Kasrem 061/SK, Kolonel Infanteri Yudi Ruskandar, S.I.P., yang membacakan sambutan Danrem 061/SK, menegaskan bahwa tantangan tugas ke depan akan semakin kompleks. Oleh karena itu, setiap anggota dituntut tidak hanya memiliki disiplin tinggi, tetapi juga literasi hukum yang mumpuni.

Dalam arahannya, ia menekankan agar seluruh personel menjauhi praktik penyalahgunaan narkoba, judi online, hingga tindakan asusila. Menurutnya, pelanggaran-pelanggaran tersebut berdampak fatal terhadap karier prajurit dan nama baik institusi.

“Pelanggaran berat bahkan bisa berujung pada sanksi tegas berupa pemecatan dari dinas militer,” ujar Kolonel Infanteri Yudi Ruskandar.

Selain aspek disiplin militer, fenomena penyebaran informasi hoaks di media sosial juga menjadi sorotan utama. Seluruh peserta, termasuk anggota Persit, diingatkan untuk lebih bijak dan cerdas dalam menggunakan platform digital. Hal ini penting dilakukan guna mencegah dampak negatif yang dapat merugikan citra pribadi maupun organisasi.

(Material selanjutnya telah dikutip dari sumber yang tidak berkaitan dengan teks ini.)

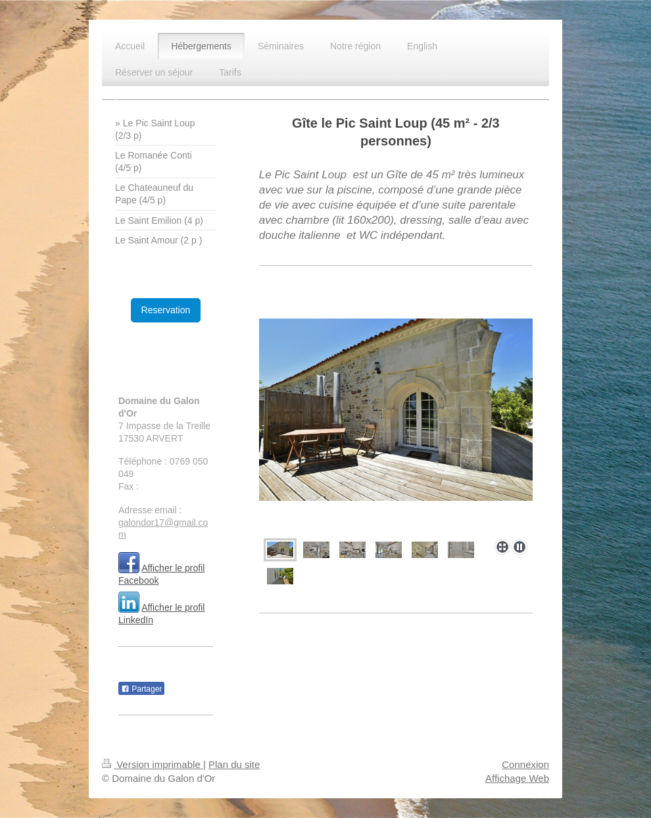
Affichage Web (517, 778)
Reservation (166, 310)
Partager (141, 689)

Penyuluhan yang menghadirkan pemateri dari unsur hukum Kodam ini juga membuka ruang diskusi interaktif. Antusiasme peserta terlihat dari banyaknya pertanyaan yang diajukan dalam sesi tanya jawab mengenai persoalan hukum yang kerap dihadapi di lapangan.

Kegiatan yang berakhir pada pukul 11.30 WIB tersebut berjalan dengan lancar dan tertib. Melalui langkah preventif strategis ini, Kodam III/Siliwangi berharap dapat meminimalisir angka pelanggaran hukum sekaligus memperkuat citra TNI sebagai institusi yang profesional, disiplin, dan taat hukum.